▶ _Activity 1_
In the OptiNIV project description, which kinds of trained staff are named as those who can promote recovery from neurological conditions?
▶ _Activity 2_
In the OptiNIV project description, in which federal state will the specialized post-discharge follow-ups be implemented?

▶ _Document segment_
Optimizing post-discharge intensive care for neurological patients with neurorehabilitation outreach teams

Neurological conditions frequently take a long time to recover and recovery can be promoted for prolonged periods by trained staff from various medical disciplines, e.g. medical doctors, therapists from various professions, and nurses trained in neurorehabilitation, most efficiently organized as interdisciplinary teams.

People in our society with a need for home-based specialized intensive care nursing secondary to neurological conditions are, however, usually not seen and taken care of by such specialized teams.
A rather strict organizational sectorial responsibility in Germany for inpatient service on one side (neurological early rehabilitation) and for community-based health care on the other (doctors, therapists, nursing staff without specialization in neurorehabilitation working in the community) might lead to a health care situation where a potential for function recovery is not optimally supported.

In such an situation, it might well be that if the sectorial health care borders and hence barriers for specialized long-term treatment were overcome that more people might recover over an extended period to a degree that they were no longer dependent from mechanical ventilation and were no longer in need for airway protection by blocked tracheal cannulas (via tracheostomy).
If that could be achieved the number of people requiring home-based specialized intensive care nursing could be reduced.

This health care project and clinical trial “OptiNIV” (acronym for optimizing post-discharge intensive care for neurological patients) is set forth to

 

  1. implement in the federal state of Bavaria (Germany) regular specialized post-discharge follow-ups by neurorehabilitation teams from specialized centres for people with a need for mechanical ventilation and/or tracheal cannula and hence for home-based specialized intensive care nursing; these teams will provide individual managed care plans to health care professionals in charge at the community level, and initiate short inpatient assessments and repeat inpatient rehabilitation when a potential for weaning from mechanical ventilation and/or decannulation is observed during follow-up;
  2. and to test with a parallel-group randomised controlled trial, RCT the hypothesis that such a specialized outreach health care service increases the rates for weaning from mechanical ventilation and/or decannulation (and promotes other clinical and economic outcomes) within the first year post discharge from neurological early rehabilitation.

▶ _Extracted information_

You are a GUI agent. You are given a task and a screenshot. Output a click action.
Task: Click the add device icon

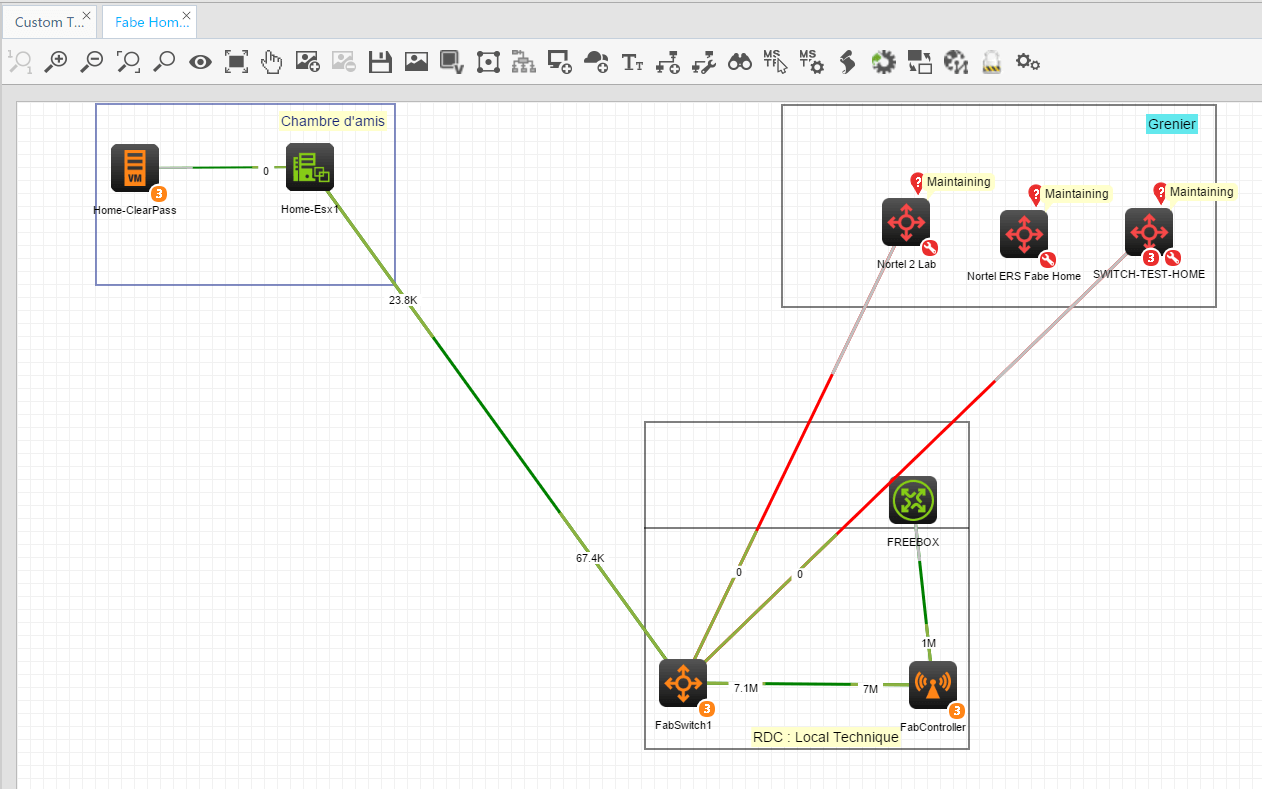(560, 62)
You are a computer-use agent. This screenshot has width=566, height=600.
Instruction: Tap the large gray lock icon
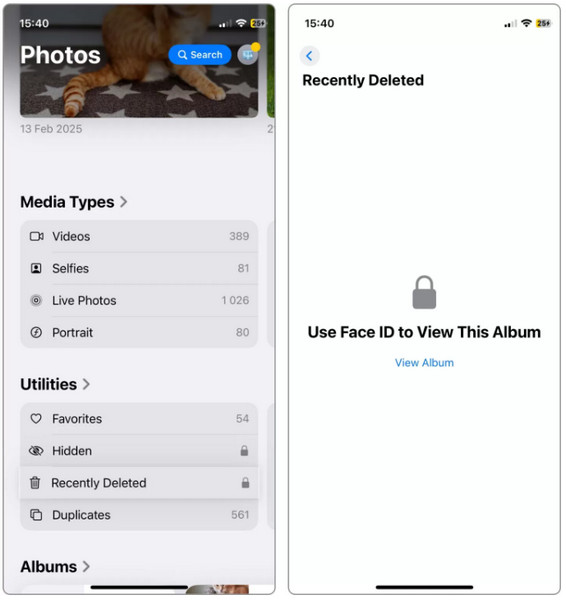click(424, 292)
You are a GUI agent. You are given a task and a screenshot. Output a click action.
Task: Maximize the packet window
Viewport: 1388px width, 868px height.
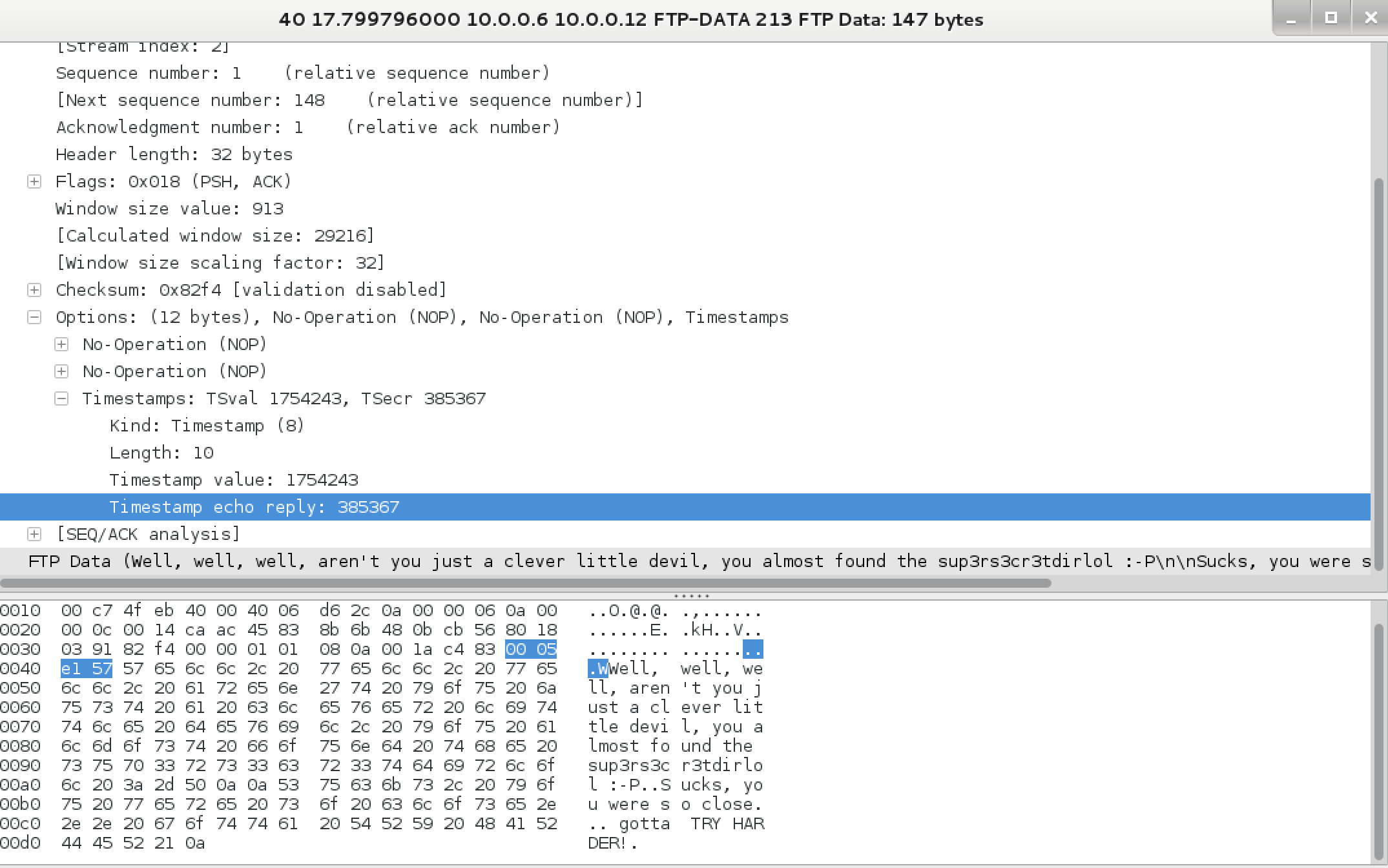click(1331, 18)
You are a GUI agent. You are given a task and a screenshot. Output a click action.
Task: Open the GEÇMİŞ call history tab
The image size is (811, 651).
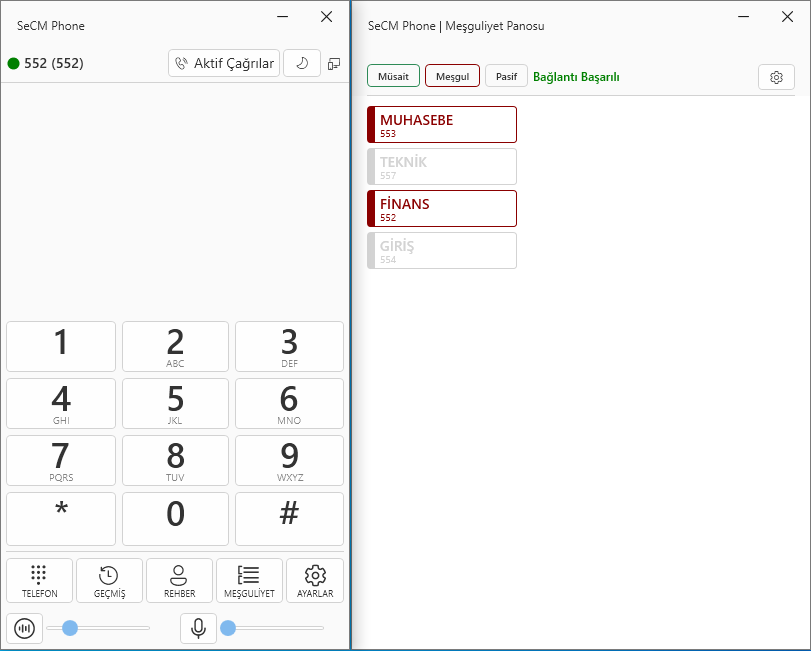pos(109,580)
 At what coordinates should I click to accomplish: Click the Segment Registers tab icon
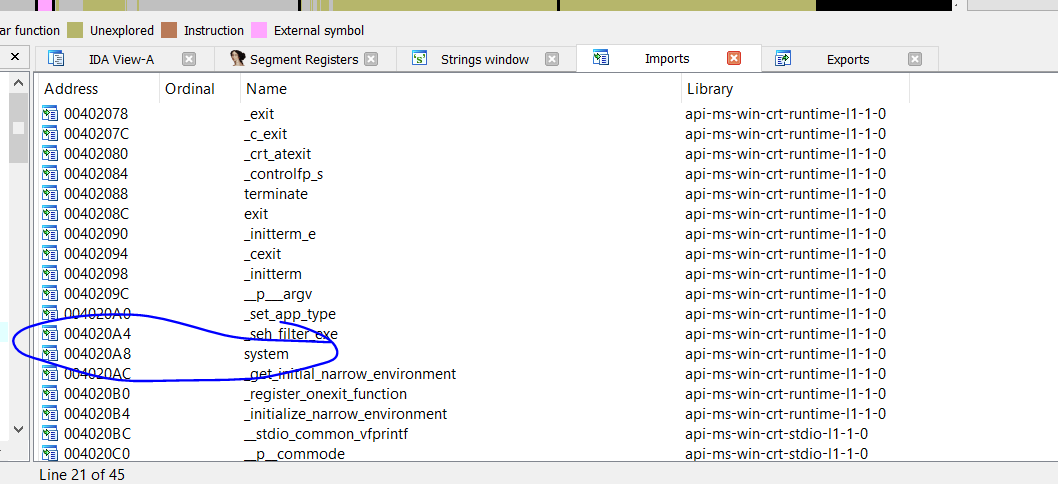[237, 59]
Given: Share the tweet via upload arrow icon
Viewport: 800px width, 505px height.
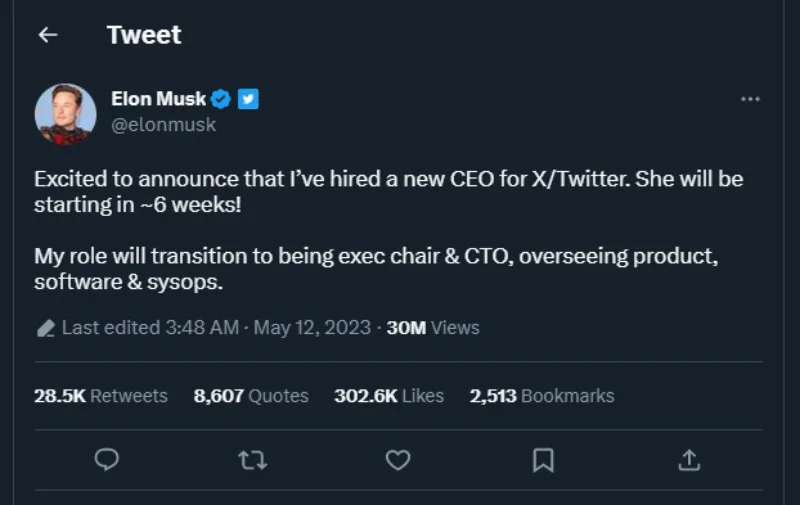Looking at the screenshot, I should pos(689,459).
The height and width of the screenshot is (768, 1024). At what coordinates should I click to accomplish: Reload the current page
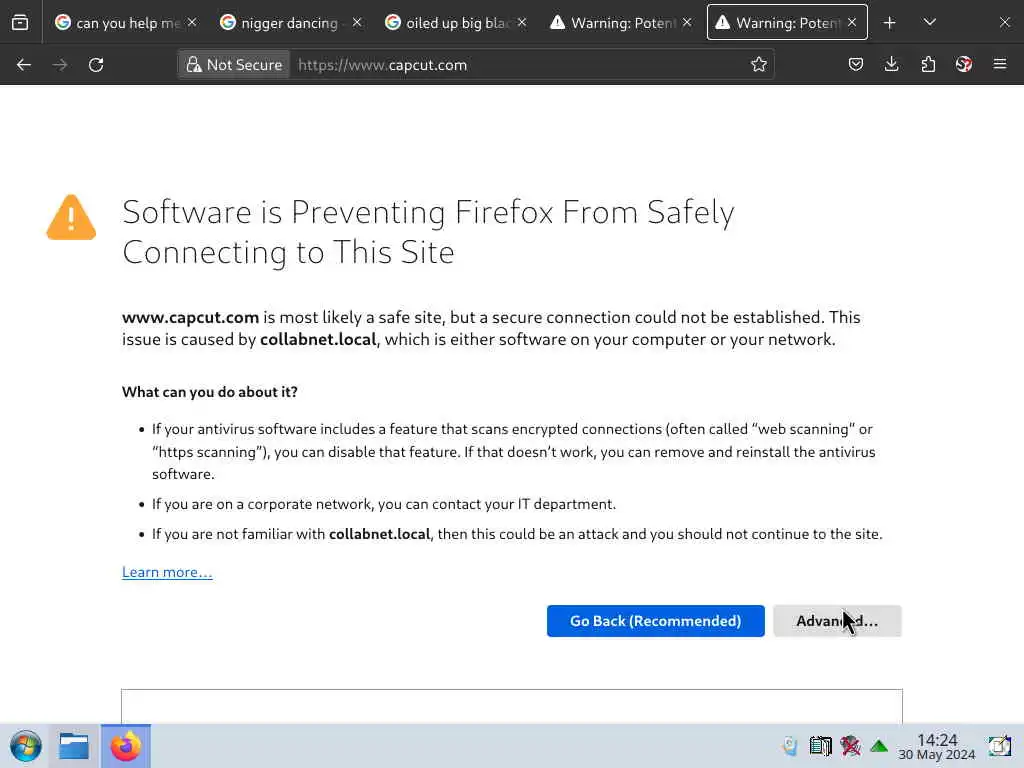(96, 65)
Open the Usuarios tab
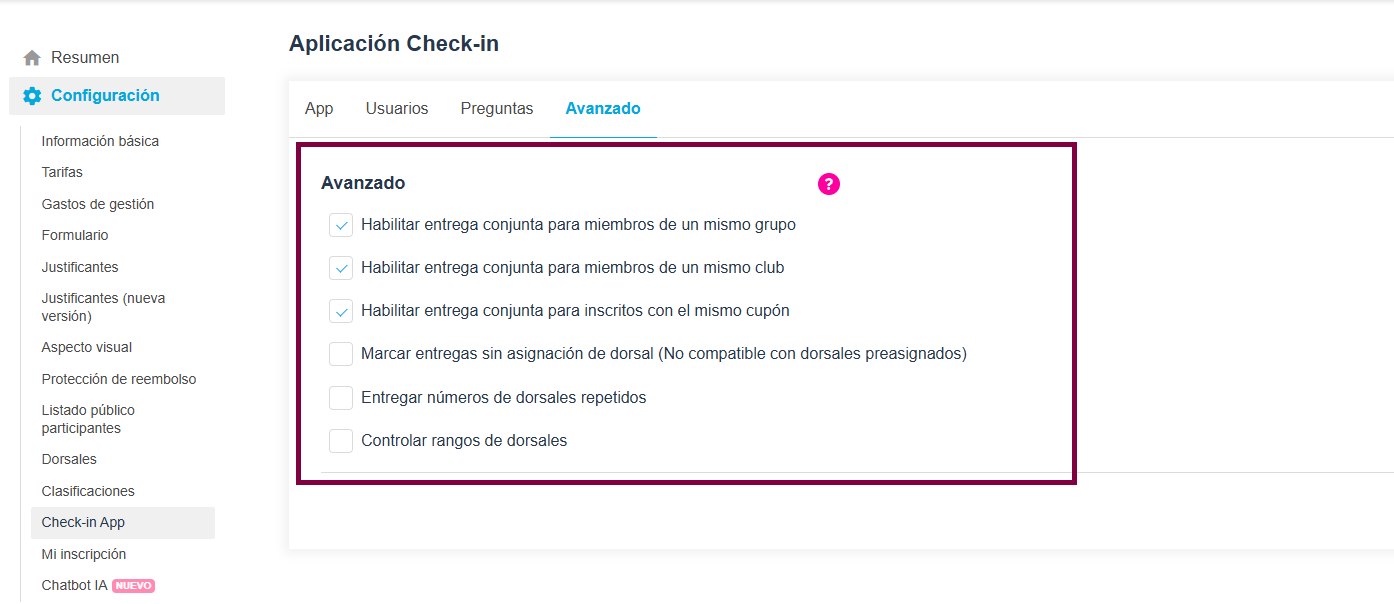Viewport: 1394px width, 604px height. (x=397, y=109)
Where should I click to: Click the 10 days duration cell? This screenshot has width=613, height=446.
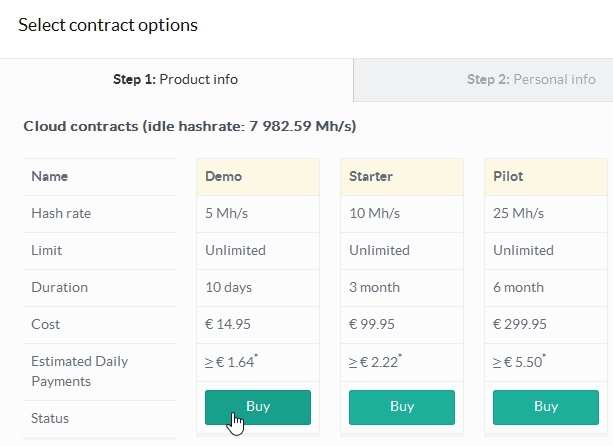(x=258, y=288)
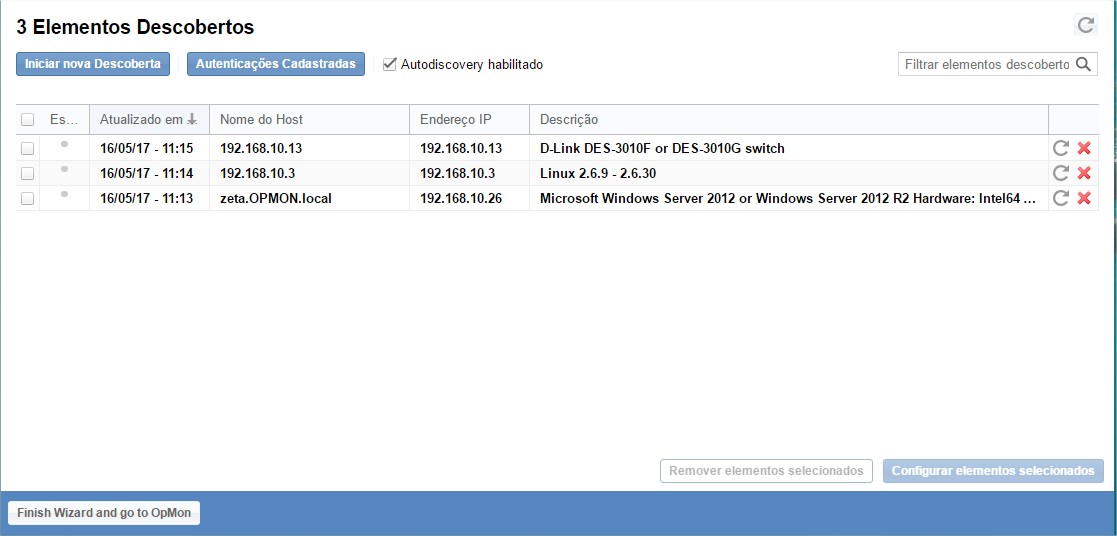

▶ _Written response 1_
- Medical doctors
- Therapists from various professions
- Nurses trained in neurorehabilitation

▶ _Written response 2_
Bavaria, Germany.